Nor is the arrangement akin to insurance consultancies charging lucrative fees for short-term engagements, Houston says.

“We’re providing operational scale and expertise, and technology help”

“We’re providing operational scale and expertise, and technology help – it’s not just a capital investment [and] because of that arrangement we can provide more favourable terms on the capital piece than if we were just making a financial investment.”

Houston hones in on technology updates as a particularly costly expense for insurers that TMG can help manage.

“Core policy administration system upgrades are very complex and very expensive, and typically take a long time. There’s a tremendous amount of risk in the level of investment going into them, and it’s a challenge for mutual companies that some have struggled with.”

 

GROWING PE INTEREST IN INSURANCE

Bain Capital is just one of the many private equity firms taking an interest in the insurance industry, but its approach with TMG is different to the conventional PE playbook.

When Bain Capital launched the $1.15bn inaugural PE fund for Bain Capital Insurance in 2023, exceeding a target of $750m, in-house commitments came to about $150m, “continuing the firm’s heritage of being the largest investor collectively across its funds.”

Bain vowed to “launch and build new insurance platforms,” find investees in “corporate transformations such as management partnerships, carve-outs, and turnarounds...inflection or event-driven investments driven by supply/demand imbalances, evolving business models, and shifting industry trends.”

So far, Houston says, PE interest in insurance more generally has “largely been in broker roll-ups, life and annuity asset-plays [in] gathering assets and trying to manage those assets”. He describes TMG’s model as “the polar opposite of that. We don’t even touch the assets. If a mutual wants access to a relationship with Bain, that’s fine – but we’re not going to necessitate that."

“In the mutual landscape you need professionals who understand what the mutual landscape is, what makes it tick, who is very deep in the insurance space and the mutual space.”

 

SWEET SPOT

Houston does not foresee TMG setting out to win the Liberty Mutuals or State Farm Mutuals of this world as clients, given these huge firms have access to plentiful capital when they require it.

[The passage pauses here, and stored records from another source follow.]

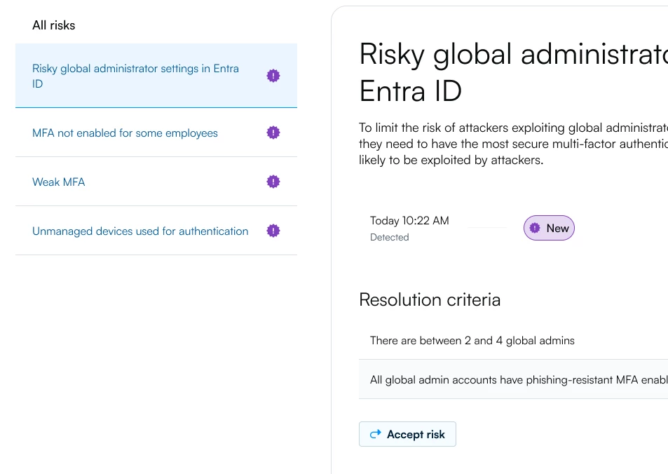Click the Detected label under the timestamp
The width and height of the screenshot is (668, 474).
click(389, 238)
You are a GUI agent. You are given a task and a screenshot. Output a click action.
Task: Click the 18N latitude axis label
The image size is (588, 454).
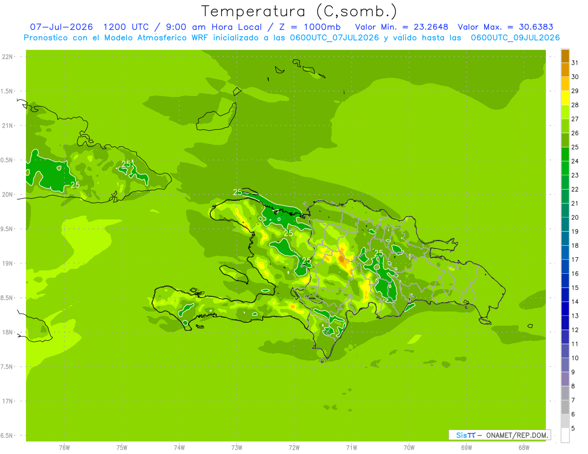[7, 332]
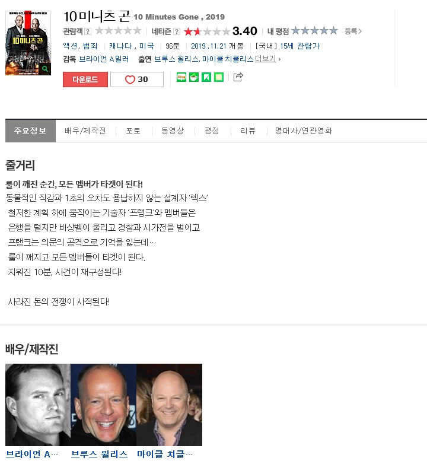Open director 브라이언 A밀러 link

coord(104,59)
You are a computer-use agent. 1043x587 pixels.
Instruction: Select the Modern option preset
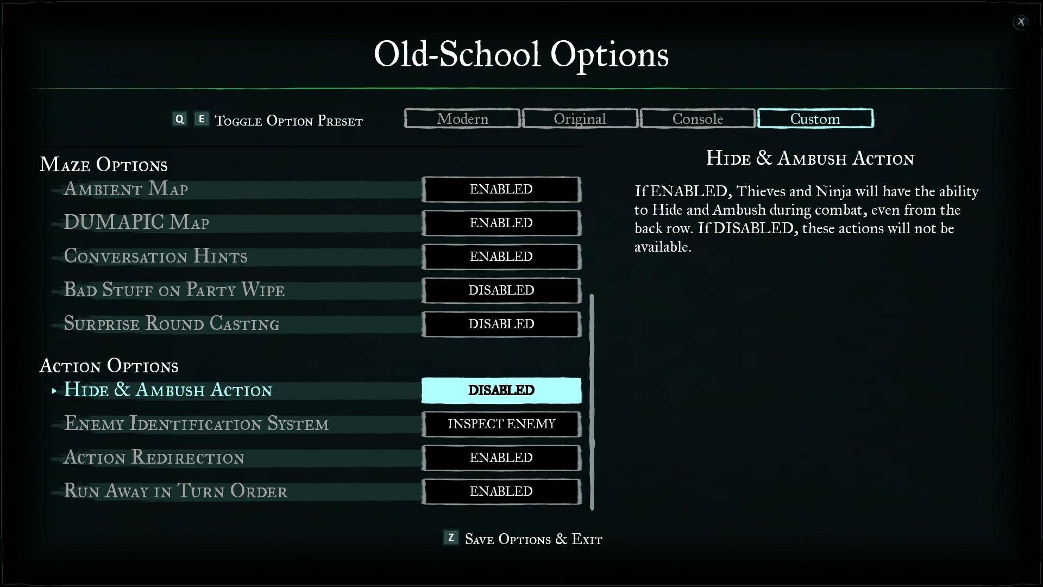point(461,118)
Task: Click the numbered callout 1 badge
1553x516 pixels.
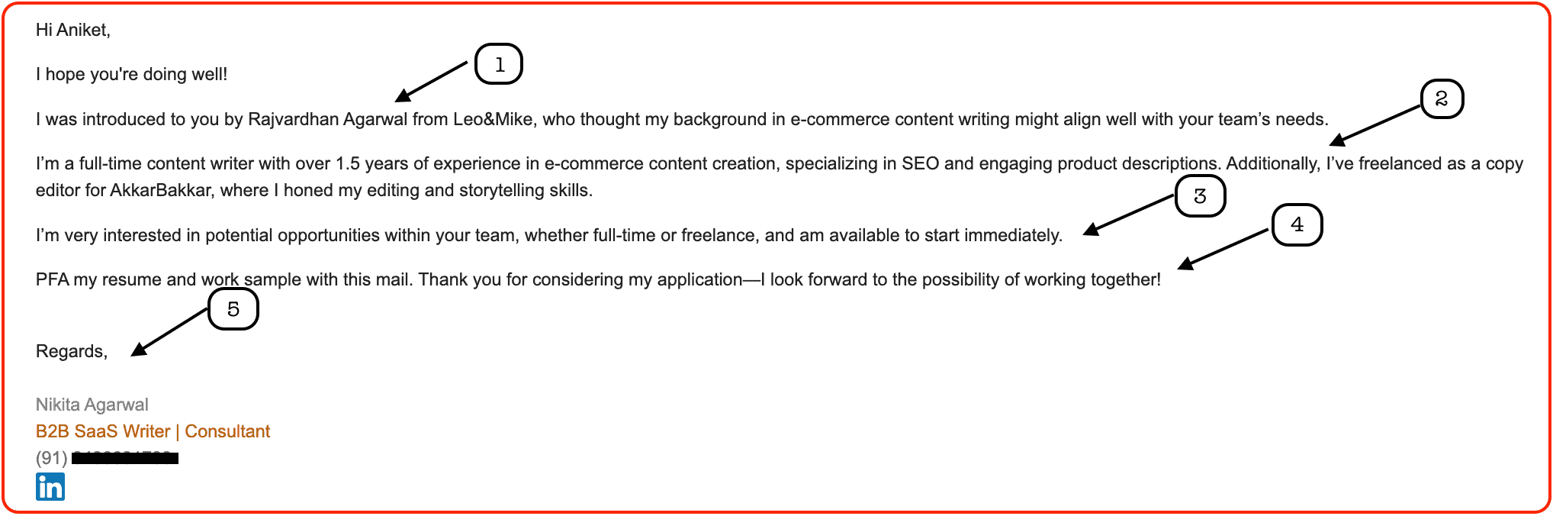Action: (x=499, y=64)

Rather, TMG’s focus is on smaller mutuals that it can bring capital and operational scale to. These companies have probably sub-$1bn of surplus or premiums, a strong brand and history, and “multi-generational relationships with their own agents, who have multi-generation relationships with their insureds.”

While TMG may venture to clients outside the US sometime in the future, Houston describes TMG’s national backyard of mutuals as “very vast.”